My experience has been that the boat is ever so slightly faster (or at least feels faster perhaps due to the added weather helm) with the mizzen sheeted in just a touch extra. That being said, it's easy to take it too far and if the boat starts feeling slow again I let both sails out and start again. Sometimes the boat just starts bogging down from being over sheeted but it's hard to know sometimes unless your able to sail along side another boat for reference or you are glued to the gps for speed.

 

A few times this year on the EC when we had a long beat after CP2 to Cape Sable and we were trying to keep up with the Highlander I would reset our average speed on the gps and sheet something just slightly or adjust the snotter and then see the effect on average speed after say 5 min.
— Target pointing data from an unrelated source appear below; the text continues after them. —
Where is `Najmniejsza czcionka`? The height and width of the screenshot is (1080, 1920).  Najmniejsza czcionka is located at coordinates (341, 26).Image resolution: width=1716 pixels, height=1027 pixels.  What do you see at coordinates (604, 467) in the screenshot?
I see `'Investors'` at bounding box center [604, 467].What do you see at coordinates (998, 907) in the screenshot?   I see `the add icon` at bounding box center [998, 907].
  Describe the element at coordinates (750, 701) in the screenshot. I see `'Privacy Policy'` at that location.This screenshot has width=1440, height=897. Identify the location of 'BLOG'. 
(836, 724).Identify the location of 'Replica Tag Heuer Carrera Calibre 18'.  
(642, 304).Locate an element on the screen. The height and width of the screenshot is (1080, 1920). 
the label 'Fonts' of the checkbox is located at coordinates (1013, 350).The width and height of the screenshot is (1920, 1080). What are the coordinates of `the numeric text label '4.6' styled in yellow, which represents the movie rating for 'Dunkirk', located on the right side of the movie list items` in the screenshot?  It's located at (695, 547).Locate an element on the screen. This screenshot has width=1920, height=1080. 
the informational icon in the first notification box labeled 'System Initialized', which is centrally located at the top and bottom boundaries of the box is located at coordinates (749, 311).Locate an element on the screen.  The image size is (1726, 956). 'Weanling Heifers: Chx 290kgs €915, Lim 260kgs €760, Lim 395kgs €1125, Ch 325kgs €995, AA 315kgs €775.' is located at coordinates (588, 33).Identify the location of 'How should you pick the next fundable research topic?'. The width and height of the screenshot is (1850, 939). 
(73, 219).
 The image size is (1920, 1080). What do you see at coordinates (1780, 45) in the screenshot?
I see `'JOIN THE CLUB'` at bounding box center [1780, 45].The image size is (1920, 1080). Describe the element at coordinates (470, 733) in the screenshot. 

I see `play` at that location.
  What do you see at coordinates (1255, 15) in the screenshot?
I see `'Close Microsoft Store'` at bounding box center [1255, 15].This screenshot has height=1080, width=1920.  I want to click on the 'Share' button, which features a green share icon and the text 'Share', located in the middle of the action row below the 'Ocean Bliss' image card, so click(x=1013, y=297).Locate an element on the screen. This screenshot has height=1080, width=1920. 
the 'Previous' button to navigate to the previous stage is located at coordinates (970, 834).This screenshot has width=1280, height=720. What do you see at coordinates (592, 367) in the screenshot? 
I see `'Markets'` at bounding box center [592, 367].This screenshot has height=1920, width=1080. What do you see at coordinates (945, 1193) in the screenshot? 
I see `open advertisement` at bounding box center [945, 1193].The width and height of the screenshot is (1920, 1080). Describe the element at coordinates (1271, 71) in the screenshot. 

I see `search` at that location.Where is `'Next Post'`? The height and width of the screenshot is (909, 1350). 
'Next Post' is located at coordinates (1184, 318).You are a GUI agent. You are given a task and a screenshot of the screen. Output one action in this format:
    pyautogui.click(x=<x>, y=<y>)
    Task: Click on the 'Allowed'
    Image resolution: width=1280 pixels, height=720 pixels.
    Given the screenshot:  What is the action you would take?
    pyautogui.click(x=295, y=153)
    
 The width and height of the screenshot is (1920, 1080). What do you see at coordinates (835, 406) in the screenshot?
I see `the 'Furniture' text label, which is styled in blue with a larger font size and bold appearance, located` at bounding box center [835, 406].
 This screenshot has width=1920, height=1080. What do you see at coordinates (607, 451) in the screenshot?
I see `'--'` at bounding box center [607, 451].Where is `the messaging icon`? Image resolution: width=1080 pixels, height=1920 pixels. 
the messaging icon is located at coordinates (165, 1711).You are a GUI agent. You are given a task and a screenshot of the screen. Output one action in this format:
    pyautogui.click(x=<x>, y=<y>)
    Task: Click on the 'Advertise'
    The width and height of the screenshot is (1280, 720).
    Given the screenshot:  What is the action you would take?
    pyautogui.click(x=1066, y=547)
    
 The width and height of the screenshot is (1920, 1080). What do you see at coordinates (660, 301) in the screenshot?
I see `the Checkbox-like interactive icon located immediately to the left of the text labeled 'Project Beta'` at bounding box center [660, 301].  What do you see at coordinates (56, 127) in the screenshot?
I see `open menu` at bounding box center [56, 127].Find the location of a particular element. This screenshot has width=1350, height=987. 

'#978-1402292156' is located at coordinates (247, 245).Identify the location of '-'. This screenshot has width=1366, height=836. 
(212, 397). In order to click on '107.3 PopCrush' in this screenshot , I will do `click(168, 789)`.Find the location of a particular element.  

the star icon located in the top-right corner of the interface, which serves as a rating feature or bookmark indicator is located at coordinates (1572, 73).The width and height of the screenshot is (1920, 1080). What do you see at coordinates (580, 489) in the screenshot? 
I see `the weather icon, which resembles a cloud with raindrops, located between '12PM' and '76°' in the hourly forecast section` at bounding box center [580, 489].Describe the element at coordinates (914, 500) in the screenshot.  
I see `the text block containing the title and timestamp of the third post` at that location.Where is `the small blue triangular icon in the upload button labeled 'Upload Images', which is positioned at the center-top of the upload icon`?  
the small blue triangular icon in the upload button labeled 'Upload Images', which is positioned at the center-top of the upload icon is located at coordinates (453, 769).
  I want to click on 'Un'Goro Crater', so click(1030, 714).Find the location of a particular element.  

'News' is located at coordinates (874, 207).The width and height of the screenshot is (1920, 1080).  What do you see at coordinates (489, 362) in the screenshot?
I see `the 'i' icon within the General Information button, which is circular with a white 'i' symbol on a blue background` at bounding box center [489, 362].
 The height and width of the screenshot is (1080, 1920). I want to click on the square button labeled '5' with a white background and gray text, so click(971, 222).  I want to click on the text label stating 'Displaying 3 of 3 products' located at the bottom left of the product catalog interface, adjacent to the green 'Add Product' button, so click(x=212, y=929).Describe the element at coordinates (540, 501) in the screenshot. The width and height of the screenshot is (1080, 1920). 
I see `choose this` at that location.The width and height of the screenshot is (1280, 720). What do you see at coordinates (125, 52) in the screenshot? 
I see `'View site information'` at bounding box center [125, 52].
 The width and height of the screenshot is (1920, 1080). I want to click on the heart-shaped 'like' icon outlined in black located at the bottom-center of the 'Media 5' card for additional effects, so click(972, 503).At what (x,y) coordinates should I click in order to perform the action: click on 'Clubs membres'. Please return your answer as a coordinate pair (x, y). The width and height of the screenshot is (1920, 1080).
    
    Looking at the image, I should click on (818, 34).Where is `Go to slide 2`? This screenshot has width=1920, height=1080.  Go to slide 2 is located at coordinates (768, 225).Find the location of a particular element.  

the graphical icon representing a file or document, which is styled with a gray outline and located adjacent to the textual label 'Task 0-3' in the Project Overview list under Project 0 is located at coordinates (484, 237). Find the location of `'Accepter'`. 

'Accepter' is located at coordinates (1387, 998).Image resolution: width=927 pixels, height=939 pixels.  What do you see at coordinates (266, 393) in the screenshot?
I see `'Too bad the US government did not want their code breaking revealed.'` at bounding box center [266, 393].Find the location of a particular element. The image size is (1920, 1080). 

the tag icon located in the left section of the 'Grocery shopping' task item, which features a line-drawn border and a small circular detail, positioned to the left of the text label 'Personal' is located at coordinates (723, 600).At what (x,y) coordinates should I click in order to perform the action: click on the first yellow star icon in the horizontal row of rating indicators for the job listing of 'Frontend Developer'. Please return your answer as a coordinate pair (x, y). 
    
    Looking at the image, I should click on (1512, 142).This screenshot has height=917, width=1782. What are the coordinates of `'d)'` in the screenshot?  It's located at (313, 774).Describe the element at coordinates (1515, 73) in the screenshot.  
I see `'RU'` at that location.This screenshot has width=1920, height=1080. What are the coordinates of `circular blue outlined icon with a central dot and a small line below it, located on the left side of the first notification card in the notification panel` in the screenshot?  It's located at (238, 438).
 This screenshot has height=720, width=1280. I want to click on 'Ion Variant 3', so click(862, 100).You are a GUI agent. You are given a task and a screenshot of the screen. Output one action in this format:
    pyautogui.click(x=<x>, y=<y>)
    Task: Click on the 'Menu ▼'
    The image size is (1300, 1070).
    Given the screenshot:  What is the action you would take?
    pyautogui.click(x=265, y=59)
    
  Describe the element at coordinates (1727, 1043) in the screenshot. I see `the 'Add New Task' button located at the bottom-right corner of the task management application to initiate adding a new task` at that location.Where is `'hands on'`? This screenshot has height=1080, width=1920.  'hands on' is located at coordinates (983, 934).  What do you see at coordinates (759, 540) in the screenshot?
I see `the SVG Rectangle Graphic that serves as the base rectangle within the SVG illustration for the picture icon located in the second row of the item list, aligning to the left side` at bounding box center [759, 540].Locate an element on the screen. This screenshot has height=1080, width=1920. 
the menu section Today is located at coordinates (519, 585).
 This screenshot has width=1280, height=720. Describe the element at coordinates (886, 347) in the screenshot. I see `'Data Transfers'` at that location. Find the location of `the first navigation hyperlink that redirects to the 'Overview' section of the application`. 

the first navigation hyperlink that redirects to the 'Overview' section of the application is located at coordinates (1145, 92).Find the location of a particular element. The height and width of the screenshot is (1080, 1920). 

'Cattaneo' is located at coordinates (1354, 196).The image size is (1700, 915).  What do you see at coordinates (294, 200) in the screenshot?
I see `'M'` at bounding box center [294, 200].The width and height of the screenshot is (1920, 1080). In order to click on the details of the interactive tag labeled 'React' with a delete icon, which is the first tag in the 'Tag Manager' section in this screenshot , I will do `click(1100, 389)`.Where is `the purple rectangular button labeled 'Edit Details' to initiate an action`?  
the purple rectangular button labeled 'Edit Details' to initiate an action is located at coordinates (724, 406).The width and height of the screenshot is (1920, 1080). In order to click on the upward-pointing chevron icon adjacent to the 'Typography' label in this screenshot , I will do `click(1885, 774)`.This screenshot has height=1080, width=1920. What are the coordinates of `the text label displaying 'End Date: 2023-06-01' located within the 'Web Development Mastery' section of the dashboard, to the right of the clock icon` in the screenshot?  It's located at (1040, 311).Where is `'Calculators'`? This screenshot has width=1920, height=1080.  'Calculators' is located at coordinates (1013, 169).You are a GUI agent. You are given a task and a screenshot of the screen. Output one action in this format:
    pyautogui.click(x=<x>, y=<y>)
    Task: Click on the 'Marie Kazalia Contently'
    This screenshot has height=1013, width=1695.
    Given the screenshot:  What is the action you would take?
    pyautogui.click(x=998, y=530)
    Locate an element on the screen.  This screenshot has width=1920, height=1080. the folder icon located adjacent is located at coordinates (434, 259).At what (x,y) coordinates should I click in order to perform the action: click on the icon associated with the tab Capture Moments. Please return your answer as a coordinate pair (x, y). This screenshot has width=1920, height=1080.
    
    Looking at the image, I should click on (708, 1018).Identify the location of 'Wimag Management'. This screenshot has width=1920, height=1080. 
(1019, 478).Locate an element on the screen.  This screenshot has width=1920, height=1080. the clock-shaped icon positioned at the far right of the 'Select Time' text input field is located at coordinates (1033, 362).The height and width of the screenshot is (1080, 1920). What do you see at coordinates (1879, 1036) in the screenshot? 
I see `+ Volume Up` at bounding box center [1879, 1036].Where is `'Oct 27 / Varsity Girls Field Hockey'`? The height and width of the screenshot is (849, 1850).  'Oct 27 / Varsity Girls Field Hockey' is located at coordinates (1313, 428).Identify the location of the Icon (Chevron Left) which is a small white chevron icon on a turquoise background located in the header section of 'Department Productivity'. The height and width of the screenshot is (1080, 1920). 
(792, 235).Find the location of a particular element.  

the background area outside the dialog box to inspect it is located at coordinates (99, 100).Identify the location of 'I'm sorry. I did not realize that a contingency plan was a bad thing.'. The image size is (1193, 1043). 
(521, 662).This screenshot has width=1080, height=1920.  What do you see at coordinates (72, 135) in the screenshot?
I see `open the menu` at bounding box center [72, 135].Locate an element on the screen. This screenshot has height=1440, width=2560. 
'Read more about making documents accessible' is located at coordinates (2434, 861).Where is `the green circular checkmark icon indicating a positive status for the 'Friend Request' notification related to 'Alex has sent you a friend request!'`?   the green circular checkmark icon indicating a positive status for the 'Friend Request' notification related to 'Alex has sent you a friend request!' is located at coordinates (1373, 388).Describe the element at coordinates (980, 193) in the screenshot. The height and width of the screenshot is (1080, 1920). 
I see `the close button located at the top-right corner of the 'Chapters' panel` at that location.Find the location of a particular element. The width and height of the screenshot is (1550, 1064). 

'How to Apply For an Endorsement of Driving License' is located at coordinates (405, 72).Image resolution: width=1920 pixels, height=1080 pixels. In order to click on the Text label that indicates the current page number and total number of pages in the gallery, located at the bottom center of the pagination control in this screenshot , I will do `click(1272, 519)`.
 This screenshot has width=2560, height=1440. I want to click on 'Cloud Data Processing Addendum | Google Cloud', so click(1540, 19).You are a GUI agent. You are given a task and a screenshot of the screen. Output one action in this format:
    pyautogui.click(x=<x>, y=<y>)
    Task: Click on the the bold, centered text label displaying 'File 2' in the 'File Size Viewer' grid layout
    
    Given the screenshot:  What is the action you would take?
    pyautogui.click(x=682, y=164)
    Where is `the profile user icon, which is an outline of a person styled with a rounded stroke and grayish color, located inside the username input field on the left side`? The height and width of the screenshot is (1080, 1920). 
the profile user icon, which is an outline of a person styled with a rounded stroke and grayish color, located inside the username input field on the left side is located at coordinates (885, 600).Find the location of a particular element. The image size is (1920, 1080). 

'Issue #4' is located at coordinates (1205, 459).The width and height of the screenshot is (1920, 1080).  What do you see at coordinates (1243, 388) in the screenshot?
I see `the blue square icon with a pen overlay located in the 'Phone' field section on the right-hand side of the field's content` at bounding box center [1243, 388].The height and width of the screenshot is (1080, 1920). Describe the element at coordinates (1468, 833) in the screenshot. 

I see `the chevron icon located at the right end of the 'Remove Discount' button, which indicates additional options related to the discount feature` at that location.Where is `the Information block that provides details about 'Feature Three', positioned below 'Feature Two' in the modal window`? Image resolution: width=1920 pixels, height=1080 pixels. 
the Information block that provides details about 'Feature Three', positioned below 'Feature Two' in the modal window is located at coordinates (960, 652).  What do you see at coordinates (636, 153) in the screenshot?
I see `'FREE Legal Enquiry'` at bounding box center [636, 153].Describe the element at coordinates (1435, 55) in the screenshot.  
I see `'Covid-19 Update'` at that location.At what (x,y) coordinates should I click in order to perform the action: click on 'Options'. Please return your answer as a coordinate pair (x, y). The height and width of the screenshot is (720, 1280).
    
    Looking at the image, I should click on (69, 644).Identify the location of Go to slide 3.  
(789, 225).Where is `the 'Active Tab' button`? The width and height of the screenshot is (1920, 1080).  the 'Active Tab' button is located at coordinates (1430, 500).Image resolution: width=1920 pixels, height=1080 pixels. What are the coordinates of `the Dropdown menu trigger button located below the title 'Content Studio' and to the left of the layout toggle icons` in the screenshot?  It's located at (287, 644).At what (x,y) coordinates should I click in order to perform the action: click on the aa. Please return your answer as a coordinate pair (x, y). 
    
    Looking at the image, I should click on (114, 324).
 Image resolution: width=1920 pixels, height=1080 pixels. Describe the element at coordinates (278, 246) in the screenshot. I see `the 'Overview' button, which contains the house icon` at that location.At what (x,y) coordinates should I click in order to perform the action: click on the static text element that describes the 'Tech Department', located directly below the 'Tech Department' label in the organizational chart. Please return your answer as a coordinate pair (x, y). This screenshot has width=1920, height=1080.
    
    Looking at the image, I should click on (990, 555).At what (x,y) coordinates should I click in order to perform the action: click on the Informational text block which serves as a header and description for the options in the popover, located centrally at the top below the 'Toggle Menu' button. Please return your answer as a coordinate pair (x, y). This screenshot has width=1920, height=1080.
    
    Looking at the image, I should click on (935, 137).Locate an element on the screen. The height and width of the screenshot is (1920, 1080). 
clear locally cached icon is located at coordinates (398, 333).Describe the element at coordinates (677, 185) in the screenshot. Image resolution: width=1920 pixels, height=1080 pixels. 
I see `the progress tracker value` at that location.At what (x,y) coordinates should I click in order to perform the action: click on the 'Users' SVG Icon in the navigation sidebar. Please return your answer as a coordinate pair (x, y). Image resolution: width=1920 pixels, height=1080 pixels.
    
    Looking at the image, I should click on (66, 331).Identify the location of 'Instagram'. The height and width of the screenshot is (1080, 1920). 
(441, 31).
I'm not sure it was any better than just "feeling" if the boat was faster but we had nothing else to do and were sailing too high to use the spinnaker at that point

 

The mizzen operates in the backwash of the main especially when beating so I've always felt that it needed to be sheeted in a bit more than the main. Sheeted in just past luffing might be the right spot but I think a better way to think about it is to be sheeted in to "just before stall" which might be 2 or 3 or some other number of degrees past when the sail looks like it's not luffing. In other words I think there is a range (maybe 5 deg) of sheeting angles that will look fine (telltales flying nicely) when beating and which one is best? I don't know. Having a lot more tell tales would be nice to try sometime and do some testing. Like taping a bunch of 4" long pieces of cassette tape (if you can find one) to the sail near the mast. Also I think in stronger wind the effect is not as bad since the area of backwash from the main is moving faster and has less effect on the mizzen (just a guess) so then the mizzen becomes more effective and the boat starts to feel the extra lift which is sometimes too much. That's why I think the boat really pops up when you get a gust while going upwind so sometimes i'll crack off on the mizzen just a bit to depower it a little whereas otherwise I would keep it in that little extra bit. Still rounding up in the puffs to keep from capsizing of course but it seems to me that the mizzen wants to be in a slightly different spot compared to the main when the wind picks up if that makes sense.